= Written problem =
Copy out the data below with "toolbar" substituted for "title bar" and nothing else changed. Leave the pictures out of your answer.

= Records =

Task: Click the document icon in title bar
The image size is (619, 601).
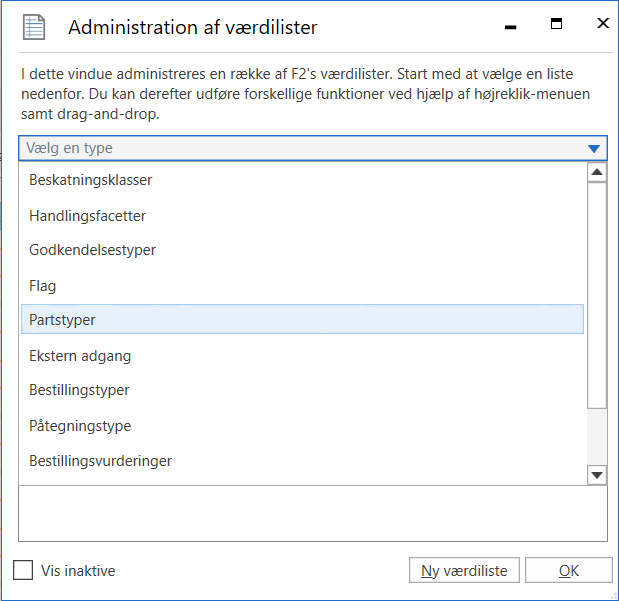Action: (34, 27)
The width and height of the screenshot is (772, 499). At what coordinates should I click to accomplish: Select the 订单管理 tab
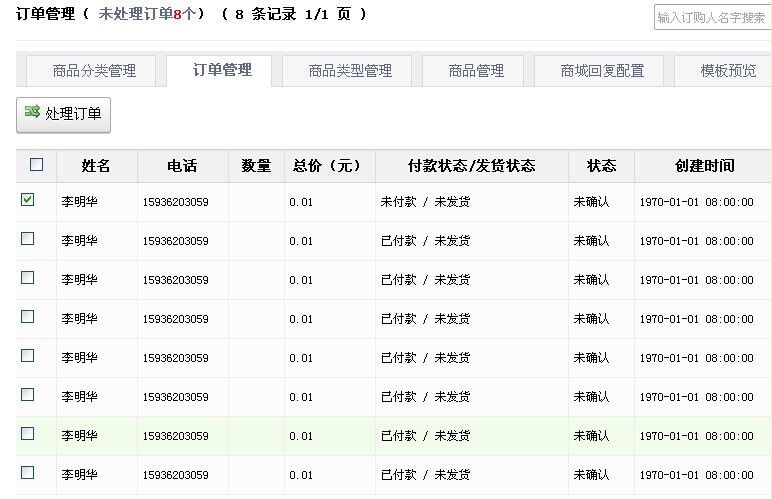[x=222, y=70]
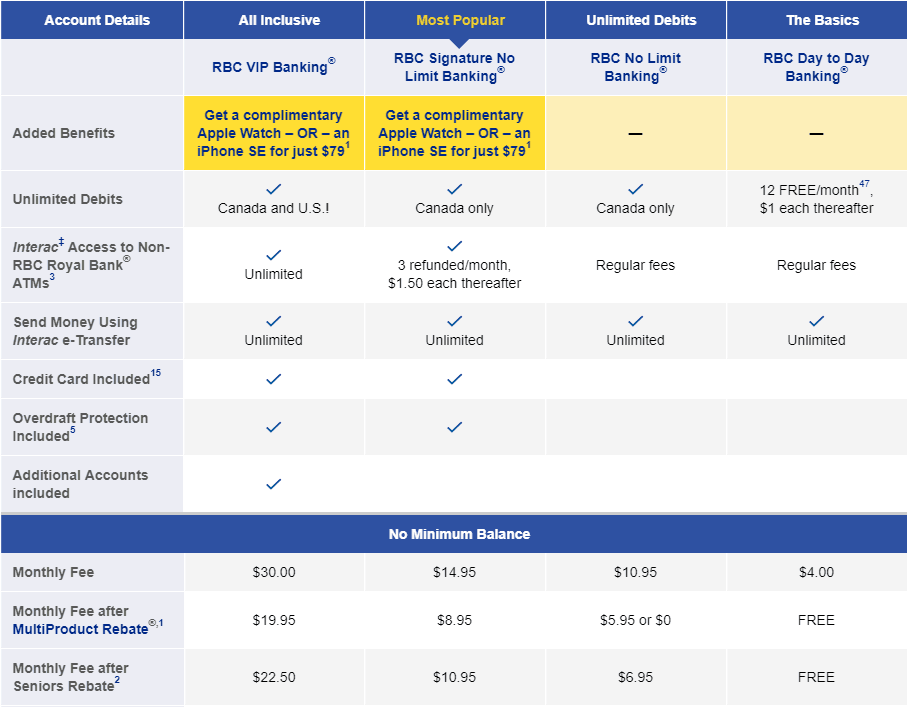Click the checkmark above '3 refunded/month'
Viewport: 909px width, 707px height.
454,246
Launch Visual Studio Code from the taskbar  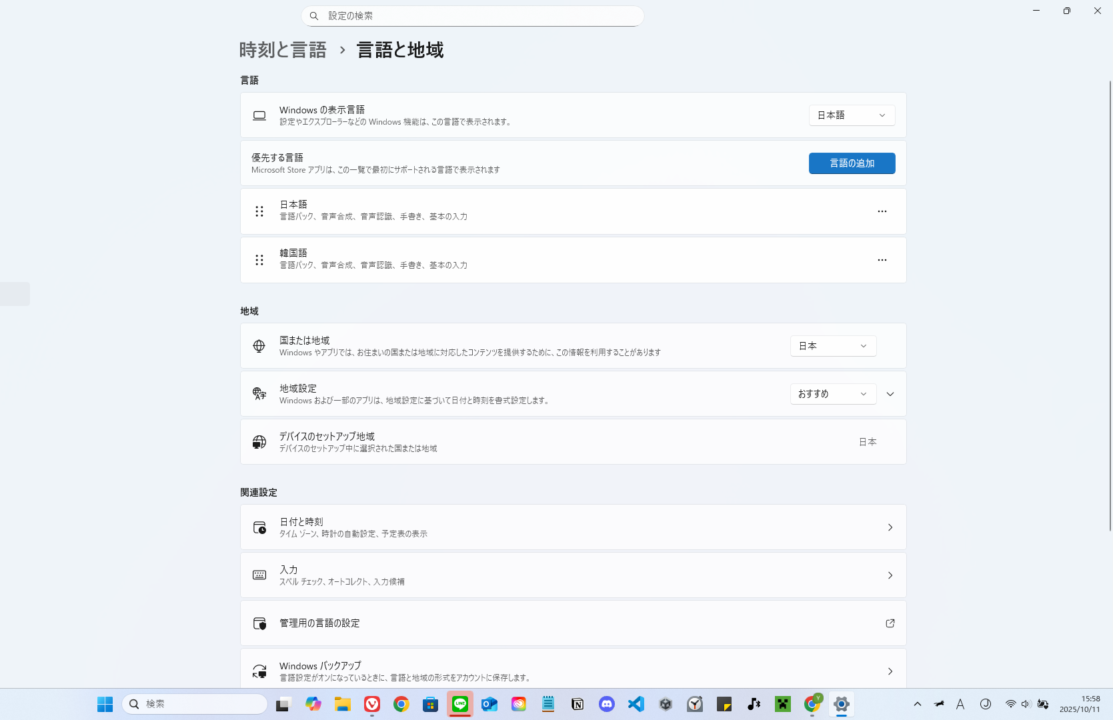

= Solution =
Task: Click the document icon in toolbar
The image size is (619, 601).
Action: (34, 27)
The width and height of the screenshot is (772, 499). At what coordinates should I click to accomplish: Select the 订单管理 tab
[x=222, y=70]
Click the checkmark above '3 refunded/month'
Viewport: 909px width, 707px height.
454,246
Launch Visual Studio Code from the taskbar  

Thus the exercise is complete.